The Iranian regime will never give up its nuclear programme

Máquinas centrífugas en la instalación de enriquecimiento de uranio de Natanz, en el centro de Irán - PHOTO/Organización de Energía Atómica de Irán vía AP
Centrifuge machines at the uranium enrichment facility at Natanz, central Iran - PHOTO/Atomic Energy Organisation of Iran via AP 
According to the Iranian resistance network inside Iran, Tehran is secretly accelerating the development of nuclear warheads for solid-fuel missiles with a range of over 3,000 km, manufactured at the Shahroud missile site in central Iran
  1. The Iranian regime: warmongering and chaos  
  2. Revolt, resistance and the inevitable fall of the regime 

Hidden under the pretext of a satellite launch programme, two missile sites are now in full coordination with the regime's nuclear militarisation entity, the Organisation of Advanced Defence Research (SPND), which is particularly involved in the design of nuclear warheads for the Ghaem-100 solid-propellant missiles, which are equipped with mobile launch platforms. 

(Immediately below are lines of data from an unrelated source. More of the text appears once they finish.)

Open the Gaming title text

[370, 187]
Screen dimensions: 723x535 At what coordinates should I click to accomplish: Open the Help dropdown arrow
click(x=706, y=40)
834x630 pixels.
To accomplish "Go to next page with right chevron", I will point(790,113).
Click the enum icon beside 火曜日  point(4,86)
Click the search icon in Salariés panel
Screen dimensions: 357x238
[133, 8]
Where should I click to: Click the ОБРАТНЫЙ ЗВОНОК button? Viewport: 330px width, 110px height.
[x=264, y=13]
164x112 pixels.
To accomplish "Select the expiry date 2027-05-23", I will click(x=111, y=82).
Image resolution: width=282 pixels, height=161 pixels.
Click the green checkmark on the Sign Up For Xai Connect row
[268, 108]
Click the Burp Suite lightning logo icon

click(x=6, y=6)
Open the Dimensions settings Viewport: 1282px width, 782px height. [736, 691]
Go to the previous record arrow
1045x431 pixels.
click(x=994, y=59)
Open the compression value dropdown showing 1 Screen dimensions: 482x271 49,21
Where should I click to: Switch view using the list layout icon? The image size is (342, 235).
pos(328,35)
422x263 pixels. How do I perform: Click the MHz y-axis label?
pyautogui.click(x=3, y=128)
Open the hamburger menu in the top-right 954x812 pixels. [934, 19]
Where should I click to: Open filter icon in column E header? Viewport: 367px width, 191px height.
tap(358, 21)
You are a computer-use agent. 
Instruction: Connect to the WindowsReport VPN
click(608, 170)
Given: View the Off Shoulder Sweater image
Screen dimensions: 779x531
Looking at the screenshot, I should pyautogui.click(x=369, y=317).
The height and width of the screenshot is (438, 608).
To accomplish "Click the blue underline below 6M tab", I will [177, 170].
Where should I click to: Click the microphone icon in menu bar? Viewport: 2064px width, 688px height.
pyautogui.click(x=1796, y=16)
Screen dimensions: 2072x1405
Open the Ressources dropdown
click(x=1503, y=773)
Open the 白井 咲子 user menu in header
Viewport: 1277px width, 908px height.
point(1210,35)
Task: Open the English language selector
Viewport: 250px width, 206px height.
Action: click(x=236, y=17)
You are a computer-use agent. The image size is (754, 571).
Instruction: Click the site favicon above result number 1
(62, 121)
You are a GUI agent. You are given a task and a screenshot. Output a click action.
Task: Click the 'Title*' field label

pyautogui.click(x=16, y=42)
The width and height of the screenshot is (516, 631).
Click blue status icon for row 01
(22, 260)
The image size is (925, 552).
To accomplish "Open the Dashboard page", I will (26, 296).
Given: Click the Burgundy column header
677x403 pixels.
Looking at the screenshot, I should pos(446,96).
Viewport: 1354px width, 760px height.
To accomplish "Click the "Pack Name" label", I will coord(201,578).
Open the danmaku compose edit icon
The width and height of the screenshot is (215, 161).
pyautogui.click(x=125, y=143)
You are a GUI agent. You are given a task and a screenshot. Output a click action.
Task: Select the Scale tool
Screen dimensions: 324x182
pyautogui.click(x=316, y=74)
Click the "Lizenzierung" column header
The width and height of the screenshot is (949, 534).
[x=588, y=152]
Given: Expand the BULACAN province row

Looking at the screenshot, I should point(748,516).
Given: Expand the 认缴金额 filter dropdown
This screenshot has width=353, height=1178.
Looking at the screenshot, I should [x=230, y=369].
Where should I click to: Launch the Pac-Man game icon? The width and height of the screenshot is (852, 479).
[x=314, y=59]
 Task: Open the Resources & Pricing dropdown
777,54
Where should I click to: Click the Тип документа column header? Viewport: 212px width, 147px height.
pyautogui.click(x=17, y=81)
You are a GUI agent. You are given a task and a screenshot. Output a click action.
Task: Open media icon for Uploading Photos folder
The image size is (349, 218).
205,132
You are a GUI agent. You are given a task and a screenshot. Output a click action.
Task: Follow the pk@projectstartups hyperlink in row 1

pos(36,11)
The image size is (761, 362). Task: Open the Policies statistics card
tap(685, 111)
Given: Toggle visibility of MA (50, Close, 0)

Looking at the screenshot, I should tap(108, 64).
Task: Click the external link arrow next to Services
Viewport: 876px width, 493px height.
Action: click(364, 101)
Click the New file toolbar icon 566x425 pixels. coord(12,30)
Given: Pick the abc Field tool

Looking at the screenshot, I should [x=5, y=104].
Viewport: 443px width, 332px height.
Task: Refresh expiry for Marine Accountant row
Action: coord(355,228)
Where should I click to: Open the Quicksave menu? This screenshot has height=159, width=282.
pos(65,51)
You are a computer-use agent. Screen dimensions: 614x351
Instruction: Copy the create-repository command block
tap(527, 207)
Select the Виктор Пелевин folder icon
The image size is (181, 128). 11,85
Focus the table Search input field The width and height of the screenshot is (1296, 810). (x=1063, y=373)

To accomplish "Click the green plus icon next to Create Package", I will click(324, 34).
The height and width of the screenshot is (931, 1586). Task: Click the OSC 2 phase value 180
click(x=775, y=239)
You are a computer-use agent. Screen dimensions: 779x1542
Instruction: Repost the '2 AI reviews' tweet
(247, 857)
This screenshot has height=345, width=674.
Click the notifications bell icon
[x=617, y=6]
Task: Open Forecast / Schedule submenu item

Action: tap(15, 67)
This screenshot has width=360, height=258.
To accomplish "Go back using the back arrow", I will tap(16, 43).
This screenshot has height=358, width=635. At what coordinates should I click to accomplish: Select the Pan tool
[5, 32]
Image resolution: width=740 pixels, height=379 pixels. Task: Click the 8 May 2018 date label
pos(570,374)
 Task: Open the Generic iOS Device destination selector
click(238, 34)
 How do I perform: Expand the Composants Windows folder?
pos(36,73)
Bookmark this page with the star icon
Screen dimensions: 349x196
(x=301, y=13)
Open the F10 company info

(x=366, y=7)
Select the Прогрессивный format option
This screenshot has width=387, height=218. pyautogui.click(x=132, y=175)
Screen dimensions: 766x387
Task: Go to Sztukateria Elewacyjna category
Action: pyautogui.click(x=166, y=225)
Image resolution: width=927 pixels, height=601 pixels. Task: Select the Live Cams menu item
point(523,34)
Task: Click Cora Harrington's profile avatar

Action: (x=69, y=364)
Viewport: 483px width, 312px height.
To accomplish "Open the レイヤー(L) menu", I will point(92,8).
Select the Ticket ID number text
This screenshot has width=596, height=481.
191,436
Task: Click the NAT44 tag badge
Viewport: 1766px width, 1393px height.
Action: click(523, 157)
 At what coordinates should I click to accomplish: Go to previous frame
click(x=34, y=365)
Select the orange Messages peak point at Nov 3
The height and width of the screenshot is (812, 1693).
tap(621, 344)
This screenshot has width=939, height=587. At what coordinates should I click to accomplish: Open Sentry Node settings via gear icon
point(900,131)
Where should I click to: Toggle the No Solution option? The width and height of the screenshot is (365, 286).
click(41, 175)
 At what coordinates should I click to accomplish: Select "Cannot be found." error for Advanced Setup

According to a confidential internal memo, the regime is seeking to buy time by negotiating with European countries and even indirectly with the United States, in order to maintain the current status quo and complete its weapons programme. In the same document, the regime expresses its concern about the risk of the ‘snapback mechanism’ (which opens preventive actions against its nuclear programme) being activated in the UN Security Council. It plans to prolong the situation for another six months, after which the sunset clause of UN Security Council Resolution 2231 would make it obsolete.  

The Iranian regime: warmongering and chaos  

The Iranian regime's very existence is based on war and chaos. It would be naïve to believe that this regime, however weakened, can accept peace and stability in the region. Despite the heavy blows inflicted on his forces by means of intermediaries and the loss of Syria, a bastion of his warmongering, this senile dictator has not renounced his support for Hashd al-Shaabi in Iraq, Hezbollah in Lebanon or the Houthis in Yemen. The supreme leader of the regime, Ali Khamenei, recently received the head of the Hamas Executive Committee in Tehran on 6 February. His speech, contrary to what the Iranian ambassador to France claims about the non-military nature of his nuclear programme, is pure lies: as long as he has the means, he will continue with his destabilising actions.  

On the other hand, Khamenei has repeated on numerous occasions: ‘The young Syrians will free their country once again’. An illusion, no doubt, but one that reveals the regime's desire to sow chaos in the region. It needs an external enemy to justify its control over Iran and perpetuate its domination through war and repression.  

In the past, he declared: ‘If we do not fight in Syria, we will have to fight in Tehran and Isfahan’. Today, after losing Syria, he has raised a line of defence against his own people, with a thousand executions in 2024. Internal repression and military expansionism: the pillars of the regime's survival, to which Khamenei clings desperately.  

Revolt, resistance and the inevitable fall of the regime 

It is also immersed in internal conflicts, exacerbated by the collapse of its main regional stronghold, as well as growing external tensions. 

In the spiral of its failures, rival factions of the regime have violently opposed the issue of negotiations with the United States. The regime's deputy intelligence minister declared that negotiations were the most deadly poison. He added: ‘This is what the Americans are telling us: ‘Either you withdraw or you will be overthrown’. Yesterday, Khamenei had the last word and declared: ‘Negotiation is not wise, nor intelligent, nor honourable’.

Thus, to compensate for the setbacks suffered, the regime has only one solution: to accelerate its nuclear programme without the slightest reservation. Although its leaders constantly invoke Khamenei's fatwa prohibiting the acquisition of nuclear weapons, they carefully avoid explaining why they enrich uranium to over 60% and build underground production plants. 

Maryam Radjavi, the leader of the Iranian resistance movement, stated in her live televised message to the twenty thousand demonstrators gathered on Saturday 8th February in Denfert-Rochereau Square in Paris: ‘With or without negotiations, with or without a nuclear programme, the uprising and overthrow of the regime by the people and the organised resistance movement is inevitable’.